More positively recent and temporary changes to planning made the change from retail to office easier, as they now fall into the same planning classification E, making this change much easier to navigate.
Numbers of retail units will naturally reduce somewhat, adapting in their offer; community based, showrooms with on line back up and artisanal/local offerings.
I predict that along with the hub offices other workplaces will spring up closer to home;
- Start ups – 2020 was the highest year on record for start ups
- Serviced office spaces or hubs – WeWork model or community led
- Hybrid working office, retail, workshop – smaller companies sharing spaces
Around these new work villages will spring the coffees shops, gyms and ie the infrastructure of the corporate office on the high street.

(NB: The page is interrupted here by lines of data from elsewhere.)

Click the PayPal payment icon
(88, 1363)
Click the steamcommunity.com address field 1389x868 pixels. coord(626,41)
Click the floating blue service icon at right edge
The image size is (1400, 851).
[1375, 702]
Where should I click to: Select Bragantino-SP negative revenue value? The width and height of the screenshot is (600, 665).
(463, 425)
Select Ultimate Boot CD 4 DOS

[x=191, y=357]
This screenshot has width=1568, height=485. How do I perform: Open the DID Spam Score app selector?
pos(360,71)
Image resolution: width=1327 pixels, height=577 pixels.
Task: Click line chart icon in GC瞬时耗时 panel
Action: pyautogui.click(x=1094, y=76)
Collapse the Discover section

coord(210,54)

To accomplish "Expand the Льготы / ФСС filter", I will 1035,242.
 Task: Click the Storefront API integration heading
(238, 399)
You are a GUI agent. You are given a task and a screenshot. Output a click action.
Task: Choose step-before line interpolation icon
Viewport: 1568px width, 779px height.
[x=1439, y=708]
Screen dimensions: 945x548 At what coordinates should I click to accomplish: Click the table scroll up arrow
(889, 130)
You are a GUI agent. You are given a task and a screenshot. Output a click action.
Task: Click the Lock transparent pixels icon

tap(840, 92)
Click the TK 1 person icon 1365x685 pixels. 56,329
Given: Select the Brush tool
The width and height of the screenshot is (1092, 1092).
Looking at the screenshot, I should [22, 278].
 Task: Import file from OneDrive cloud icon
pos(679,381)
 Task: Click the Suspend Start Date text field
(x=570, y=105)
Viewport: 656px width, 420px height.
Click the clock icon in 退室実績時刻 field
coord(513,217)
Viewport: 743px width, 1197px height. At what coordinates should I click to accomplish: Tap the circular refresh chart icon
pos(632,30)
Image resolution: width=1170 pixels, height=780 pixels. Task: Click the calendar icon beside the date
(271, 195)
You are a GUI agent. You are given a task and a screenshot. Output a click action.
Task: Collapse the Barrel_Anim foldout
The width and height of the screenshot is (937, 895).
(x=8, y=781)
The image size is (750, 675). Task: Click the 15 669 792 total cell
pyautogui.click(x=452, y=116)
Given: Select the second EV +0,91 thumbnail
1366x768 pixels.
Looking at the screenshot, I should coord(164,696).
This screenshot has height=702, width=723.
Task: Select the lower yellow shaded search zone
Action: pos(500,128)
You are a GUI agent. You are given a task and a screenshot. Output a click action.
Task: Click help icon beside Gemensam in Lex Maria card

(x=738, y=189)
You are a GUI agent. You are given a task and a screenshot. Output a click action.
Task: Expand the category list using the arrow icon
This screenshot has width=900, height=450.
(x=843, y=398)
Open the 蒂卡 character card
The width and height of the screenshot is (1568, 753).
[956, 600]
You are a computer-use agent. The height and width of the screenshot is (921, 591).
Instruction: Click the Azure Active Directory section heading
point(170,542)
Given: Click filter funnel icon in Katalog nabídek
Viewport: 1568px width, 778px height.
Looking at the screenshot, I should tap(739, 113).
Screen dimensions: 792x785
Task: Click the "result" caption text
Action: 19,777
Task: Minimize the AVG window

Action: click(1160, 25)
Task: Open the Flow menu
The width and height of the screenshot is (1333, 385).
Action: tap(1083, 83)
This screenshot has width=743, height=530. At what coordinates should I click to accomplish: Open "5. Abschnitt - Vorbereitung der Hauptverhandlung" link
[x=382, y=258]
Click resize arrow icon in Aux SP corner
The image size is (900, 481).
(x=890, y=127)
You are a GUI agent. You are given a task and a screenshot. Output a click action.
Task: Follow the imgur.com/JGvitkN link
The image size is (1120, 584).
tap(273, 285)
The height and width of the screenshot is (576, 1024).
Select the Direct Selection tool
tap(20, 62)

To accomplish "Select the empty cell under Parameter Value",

To make this work landlords do need to be persuaded to think more flexibly about their rental agreements in support of green shoot companies. We can live in hope.
The idea is not for the high street to become a corporate bubble but to highlight the opportunity to kick start regeneration, breathe life into the local high street and ultimately benefit the community. Dovetailing into recent government policy for the high street.
Government funding
In December 2020 The Government announced £830 million funding boost for high streets.
Funding has been identified from the Future High Streets Fund to help 72 areas in England to support recovery from the pandemic and help transform underused town centres into vibrant places to live, work and shop
£830 million funding boost for high streets – GOV.UK (www.gov.uk)
Additionally The High Street Heritage Action Zone programme will deliver £95 million of funding via Historic England. More than 60 heritage high streets
£80 million boost to towns – GOV.UK (www.gov.uk)
A symbiotic future for the high street and workplace
Although this funding is a significant contribution to the regeneration of the high street, it is limited and already earmarked for named high streets across the uk.
With the lessons learned post lockdown and the re considered workplace. There is a fantastic opportunity for a significant number of employers to create purpose designed satellite hubs.
Not an altruistic pipe dream but an achievable goal.
Satellite working closer to home in hubs, will save on rent, support flexible working, improve workplace community and in doing so has the potential to be the catalyst for the reenergising of the high street.
In short this is perfect timing and a perfect fit.